- _What the task asks_: If a line contains "http://www.nutrifit.nl/ (536, 1449)", it is the last one to write out; begin with the first line of the records and copy each exactly.

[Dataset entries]
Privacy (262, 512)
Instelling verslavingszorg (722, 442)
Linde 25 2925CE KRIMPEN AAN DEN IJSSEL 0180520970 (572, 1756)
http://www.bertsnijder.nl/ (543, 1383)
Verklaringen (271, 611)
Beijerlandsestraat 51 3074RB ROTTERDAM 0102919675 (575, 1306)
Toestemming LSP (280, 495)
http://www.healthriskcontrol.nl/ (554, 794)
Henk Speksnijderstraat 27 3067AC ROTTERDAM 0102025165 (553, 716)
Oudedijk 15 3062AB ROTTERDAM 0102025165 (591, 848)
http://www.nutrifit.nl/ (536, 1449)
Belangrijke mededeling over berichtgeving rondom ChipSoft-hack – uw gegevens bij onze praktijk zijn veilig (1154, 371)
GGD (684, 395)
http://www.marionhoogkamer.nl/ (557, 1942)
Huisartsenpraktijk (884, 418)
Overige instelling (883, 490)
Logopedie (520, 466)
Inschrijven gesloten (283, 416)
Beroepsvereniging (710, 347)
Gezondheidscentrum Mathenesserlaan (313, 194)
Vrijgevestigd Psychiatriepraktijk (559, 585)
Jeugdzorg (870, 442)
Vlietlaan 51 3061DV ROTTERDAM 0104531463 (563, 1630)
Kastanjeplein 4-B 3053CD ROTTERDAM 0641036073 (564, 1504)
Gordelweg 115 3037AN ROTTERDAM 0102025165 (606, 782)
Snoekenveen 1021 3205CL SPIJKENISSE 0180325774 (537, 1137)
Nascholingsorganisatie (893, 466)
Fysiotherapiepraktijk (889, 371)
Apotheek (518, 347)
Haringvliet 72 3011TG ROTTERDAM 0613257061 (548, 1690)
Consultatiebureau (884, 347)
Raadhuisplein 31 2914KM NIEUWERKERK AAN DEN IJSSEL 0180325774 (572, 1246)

- _Solved exercise_:
Privacy (262, 512)
Instelling verslavingszorg (722, 442)
Linde 25 2925CE KRIMPEN AAN DEN IJSSEL 0180520970 (572, 1756)
http://www.bertsnijder.nl/ (543, 1383)
Verklaringen (271, 611)
Beijerlandsestraat 51 3074RB ROTTERDAM 0102919675 (575, 1306)
Toestemming LSP (280, 495)
http://www.healthriskcontrol.nl/ (554, 794)
Henk Speksnijderstraat 27 3067AC ROTTERDAM 0102025165 (553, 716)
Oudedijk 15 3062AB ROTTERDAM 0102025165 (591, 848)
http://www.nutrifit.nl/ (536, 1449)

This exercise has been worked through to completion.